Heimat, une chronique allemande

1984

(Heimat - Eine deutsche Chronik). Avec : Marita Breuer (Maria Simon), Dieter Schaad (Paul Simon), Gertrud Bredel (Katharina Simon), Michael Lesch (Paul), Rüdiger Weigang (Eduard Simon), Eva Maria Bayerwaltes (Pauline Simon). 11 épisodes (de 52' à 146') pour la télévision allemande diffusés entre le 16 septembre et le 4 novembre 1984. 15h40.

Le 9 mai 1919, un vendredi. Paul Simon revint de la Grande Guerre. En six jours, partant de la France, il avait regagné le Hunsrück à pied.

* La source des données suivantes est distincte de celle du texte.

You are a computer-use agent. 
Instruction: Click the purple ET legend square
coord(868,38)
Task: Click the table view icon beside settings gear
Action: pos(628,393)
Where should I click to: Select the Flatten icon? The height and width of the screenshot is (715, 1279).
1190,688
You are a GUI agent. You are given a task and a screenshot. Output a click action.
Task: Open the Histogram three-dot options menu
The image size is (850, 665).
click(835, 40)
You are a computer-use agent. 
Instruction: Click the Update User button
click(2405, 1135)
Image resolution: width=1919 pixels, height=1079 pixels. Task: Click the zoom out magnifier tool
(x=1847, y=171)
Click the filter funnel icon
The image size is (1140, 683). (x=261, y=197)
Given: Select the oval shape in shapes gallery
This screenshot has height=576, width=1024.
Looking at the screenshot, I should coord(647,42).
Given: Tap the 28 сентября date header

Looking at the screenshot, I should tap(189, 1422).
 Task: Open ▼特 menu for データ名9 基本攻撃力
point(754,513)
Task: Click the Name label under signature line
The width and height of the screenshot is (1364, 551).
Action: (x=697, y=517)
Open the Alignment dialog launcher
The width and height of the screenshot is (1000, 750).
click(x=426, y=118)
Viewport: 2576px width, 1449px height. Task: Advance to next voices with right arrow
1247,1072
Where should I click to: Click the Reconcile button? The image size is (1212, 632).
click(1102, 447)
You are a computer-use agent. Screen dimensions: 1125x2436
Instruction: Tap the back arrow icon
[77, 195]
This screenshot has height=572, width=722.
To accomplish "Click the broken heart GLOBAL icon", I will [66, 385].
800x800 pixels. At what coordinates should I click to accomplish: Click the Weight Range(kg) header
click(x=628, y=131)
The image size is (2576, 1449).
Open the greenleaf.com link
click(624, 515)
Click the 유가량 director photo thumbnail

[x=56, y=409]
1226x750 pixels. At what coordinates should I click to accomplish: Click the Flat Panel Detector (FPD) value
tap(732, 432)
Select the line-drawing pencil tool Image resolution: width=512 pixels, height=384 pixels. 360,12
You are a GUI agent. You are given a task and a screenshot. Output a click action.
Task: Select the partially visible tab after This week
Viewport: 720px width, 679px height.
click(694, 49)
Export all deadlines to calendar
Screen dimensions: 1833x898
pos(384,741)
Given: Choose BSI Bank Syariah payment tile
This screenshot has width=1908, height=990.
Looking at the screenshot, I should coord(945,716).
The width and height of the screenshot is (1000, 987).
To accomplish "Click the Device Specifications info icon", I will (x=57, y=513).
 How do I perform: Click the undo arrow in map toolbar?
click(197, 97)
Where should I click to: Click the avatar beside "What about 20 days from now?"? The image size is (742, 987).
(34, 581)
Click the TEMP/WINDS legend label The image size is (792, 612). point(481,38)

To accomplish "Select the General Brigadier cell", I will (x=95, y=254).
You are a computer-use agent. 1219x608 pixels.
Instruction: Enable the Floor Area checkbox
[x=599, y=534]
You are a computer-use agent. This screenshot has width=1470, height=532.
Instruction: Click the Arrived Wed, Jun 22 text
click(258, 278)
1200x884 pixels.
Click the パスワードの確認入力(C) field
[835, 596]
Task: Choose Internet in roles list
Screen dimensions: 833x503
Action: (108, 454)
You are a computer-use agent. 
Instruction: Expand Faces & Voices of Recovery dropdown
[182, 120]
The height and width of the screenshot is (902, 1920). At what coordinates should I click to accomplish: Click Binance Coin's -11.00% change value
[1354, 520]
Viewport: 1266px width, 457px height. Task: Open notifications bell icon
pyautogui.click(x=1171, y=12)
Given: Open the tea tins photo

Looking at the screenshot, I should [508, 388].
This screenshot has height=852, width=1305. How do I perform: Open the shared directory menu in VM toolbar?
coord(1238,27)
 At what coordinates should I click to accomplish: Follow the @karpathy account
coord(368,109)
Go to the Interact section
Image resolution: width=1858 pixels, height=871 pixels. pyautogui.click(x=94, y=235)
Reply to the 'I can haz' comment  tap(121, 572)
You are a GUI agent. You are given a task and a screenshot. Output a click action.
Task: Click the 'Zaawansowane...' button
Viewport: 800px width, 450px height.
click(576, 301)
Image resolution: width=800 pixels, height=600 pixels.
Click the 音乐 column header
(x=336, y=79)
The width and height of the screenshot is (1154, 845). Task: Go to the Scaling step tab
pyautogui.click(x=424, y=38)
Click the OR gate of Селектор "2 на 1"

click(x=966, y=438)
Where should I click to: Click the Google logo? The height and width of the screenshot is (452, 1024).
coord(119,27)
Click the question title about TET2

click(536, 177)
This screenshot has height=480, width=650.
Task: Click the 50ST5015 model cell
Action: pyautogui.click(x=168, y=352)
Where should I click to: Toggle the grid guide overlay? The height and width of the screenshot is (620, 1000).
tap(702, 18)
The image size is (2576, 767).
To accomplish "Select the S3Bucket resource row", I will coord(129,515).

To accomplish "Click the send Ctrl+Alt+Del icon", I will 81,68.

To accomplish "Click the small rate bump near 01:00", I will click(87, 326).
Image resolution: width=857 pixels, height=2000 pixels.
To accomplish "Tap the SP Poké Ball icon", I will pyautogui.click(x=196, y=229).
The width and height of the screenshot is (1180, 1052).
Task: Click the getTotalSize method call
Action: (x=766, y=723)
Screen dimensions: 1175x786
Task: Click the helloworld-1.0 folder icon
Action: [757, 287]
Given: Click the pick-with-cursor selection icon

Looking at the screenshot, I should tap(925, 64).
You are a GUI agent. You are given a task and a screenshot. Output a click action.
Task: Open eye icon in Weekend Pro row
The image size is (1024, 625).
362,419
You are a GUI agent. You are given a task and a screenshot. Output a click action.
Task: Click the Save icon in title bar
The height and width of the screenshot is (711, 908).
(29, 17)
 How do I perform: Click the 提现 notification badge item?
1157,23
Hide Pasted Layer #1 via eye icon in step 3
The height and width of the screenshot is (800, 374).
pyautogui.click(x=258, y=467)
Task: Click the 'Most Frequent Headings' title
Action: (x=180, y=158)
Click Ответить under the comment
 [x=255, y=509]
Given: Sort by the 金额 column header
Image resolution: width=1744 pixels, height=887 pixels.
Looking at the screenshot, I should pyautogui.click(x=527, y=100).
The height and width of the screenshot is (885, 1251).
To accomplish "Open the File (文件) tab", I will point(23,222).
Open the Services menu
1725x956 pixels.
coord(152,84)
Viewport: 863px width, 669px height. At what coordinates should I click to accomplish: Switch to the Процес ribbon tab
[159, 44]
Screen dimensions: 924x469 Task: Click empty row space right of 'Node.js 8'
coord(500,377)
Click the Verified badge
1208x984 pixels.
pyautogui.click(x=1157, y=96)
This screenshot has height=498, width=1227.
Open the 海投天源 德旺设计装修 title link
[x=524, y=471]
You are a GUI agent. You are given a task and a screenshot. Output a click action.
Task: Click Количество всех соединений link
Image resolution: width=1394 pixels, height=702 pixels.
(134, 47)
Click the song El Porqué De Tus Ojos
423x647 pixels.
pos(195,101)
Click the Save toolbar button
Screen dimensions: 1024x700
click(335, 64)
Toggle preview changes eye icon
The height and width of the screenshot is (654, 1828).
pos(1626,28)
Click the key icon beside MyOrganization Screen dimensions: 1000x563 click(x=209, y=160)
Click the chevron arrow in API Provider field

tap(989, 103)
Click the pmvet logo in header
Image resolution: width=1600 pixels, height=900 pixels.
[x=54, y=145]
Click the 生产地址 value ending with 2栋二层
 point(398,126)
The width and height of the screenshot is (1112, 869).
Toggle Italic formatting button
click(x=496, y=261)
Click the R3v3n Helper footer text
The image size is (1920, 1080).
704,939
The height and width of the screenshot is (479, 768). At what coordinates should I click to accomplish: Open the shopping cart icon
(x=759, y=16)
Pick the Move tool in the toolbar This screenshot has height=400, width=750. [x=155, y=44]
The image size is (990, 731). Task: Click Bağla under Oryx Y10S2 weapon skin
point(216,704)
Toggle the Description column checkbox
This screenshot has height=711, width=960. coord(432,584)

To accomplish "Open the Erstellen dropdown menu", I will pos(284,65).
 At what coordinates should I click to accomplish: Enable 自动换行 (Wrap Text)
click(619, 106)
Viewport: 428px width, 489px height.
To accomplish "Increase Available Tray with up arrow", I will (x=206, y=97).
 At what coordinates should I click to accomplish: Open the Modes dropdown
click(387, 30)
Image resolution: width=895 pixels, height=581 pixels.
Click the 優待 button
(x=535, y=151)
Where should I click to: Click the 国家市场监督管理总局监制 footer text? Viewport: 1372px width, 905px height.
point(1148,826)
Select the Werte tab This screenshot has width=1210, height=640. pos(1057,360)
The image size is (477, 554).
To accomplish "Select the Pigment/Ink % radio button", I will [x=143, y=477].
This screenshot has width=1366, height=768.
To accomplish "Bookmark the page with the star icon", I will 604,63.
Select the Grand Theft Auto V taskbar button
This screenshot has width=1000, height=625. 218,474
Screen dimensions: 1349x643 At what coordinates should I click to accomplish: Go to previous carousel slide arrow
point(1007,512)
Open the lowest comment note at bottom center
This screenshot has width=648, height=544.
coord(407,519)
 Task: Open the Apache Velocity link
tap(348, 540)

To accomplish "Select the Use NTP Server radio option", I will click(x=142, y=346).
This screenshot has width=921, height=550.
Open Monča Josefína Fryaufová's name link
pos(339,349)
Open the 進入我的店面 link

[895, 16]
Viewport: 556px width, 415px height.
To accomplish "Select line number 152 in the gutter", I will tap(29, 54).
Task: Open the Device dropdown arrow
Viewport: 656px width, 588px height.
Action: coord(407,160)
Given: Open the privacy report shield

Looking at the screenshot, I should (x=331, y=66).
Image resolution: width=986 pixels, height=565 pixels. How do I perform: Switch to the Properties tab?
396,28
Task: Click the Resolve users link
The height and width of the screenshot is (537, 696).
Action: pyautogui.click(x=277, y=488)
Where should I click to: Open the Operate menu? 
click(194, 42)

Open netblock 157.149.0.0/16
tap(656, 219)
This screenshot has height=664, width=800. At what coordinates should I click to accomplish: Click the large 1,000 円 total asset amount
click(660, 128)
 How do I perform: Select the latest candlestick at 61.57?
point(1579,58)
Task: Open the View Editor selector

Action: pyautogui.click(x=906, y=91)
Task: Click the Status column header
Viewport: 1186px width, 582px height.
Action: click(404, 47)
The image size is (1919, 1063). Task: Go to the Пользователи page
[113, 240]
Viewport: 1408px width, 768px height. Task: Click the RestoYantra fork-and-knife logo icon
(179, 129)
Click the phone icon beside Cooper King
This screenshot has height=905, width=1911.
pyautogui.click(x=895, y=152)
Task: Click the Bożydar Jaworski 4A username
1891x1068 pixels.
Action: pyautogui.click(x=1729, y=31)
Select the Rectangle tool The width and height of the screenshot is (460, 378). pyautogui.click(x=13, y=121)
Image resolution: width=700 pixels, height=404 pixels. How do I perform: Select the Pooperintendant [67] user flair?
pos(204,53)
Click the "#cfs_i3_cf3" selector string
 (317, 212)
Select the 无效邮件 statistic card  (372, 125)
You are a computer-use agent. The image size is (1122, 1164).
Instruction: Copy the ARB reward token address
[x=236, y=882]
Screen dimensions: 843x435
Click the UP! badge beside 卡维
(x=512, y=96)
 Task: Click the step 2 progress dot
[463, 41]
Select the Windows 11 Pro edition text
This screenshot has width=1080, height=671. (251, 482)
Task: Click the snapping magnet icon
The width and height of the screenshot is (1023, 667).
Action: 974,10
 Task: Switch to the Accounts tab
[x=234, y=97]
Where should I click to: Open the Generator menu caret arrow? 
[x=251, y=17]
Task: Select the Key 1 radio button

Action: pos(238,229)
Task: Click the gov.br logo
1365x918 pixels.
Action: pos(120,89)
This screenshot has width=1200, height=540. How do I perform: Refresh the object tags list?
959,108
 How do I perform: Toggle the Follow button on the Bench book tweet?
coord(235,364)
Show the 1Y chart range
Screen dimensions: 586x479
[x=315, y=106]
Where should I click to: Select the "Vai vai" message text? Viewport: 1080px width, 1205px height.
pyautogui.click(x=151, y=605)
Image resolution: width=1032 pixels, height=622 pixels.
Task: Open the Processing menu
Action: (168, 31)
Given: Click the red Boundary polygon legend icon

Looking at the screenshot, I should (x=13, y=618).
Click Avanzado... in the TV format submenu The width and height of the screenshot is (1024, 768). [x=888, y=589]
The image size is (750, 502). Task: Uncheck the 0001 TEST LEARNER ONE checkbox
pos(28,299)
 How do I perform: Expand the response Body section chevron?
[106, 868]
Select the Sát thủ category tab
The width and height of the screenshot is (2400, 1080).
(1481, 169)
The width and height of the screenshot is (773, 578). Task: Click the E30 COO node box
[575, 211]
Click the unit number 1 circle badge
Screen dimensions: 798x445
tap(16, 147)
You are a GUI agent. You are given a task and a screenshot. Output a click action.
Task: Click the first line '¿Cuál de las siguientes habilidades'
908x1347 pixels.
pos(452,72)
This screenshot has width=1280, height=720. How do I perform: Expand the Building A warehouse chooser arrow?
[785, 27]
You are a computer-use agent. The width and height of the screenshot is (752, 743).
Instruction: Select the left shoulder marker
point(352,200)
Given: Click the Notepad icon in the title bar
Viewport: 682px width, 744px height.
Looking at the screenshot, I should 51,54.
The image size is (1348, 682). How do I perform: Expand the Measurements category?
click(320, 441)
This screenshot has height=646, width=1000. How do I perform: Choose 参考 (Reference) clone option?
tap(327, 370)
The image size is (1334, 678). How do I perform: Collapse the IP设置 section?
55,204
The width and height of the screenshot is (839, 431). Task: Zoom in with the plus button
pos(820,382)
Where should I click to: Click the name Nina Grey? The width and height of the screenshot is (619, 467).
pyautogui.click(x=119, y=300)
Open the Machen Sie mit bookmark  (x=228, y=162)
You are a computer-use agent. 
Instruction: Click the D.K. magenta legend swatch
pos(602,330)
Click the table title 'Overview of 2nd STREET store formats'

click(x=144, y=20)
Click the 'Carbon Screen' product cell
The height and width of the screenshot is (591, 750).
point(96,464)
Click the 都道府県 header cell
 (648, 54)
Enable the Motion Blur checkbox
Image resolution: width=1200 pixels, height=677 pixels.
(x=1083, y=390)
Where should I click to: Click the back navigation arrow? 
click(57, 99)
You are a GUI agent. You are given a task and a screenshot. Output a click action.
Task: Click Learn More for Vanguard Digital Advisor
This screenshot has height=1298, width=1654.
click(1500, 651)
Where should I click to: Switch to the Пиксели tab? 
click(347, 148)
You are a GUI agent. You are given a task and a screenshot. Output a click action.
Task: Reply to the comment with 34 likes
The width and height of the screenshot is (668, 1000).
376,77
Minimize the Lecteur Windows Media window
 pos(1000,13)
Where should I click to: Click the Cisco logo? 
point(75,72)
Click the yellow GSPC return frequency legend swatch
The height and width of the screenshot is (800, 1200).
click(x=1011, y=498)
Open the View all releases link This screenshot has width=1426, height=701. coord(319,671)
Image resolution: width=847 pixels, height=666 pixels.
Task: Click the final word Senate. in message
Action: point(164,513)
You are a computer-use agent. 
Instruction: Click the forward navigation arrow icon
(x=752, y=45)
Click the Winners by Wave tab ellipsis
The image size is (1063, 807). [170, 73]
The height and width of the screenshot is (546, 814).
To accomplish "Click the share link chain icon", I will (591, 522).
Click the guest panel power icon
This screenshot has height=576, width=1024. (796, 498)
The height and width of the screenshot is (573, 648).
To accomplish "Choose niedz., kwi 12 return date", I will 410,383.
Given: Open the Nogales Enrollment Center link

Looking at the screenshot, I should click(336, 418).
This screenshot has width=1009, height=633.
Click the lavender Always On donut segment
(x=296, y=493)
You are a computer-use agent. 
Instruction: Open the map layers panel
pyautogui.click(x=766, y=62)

1. Fernweh (La nostalgie du vaste monde)

A Schabbach, Paul retrouve son père, Mathias, maréchal ferrant, sa mère, Katharina, son frère Eduard, fragile des poumons et reformé, et sa sœur, Pauline. Tous les voisins accourent aux nouvelles. Wilfried Wiegand, le maire et plus gros propriétaire de la région, a une moto depuis quinze jours qui attise l'envie de ses concitoyens. Paul, fatigué, mélange rêve et réalité : voit son ami Helmut, mort sur le front russe, et Glasisch son ami attient maintenant d'eczéma. L'un fut fiancé à Apollonia alors que l'autre lui court vainement après. Mais tout le village déteste celle qu'ils nomment "fille de bohémiens".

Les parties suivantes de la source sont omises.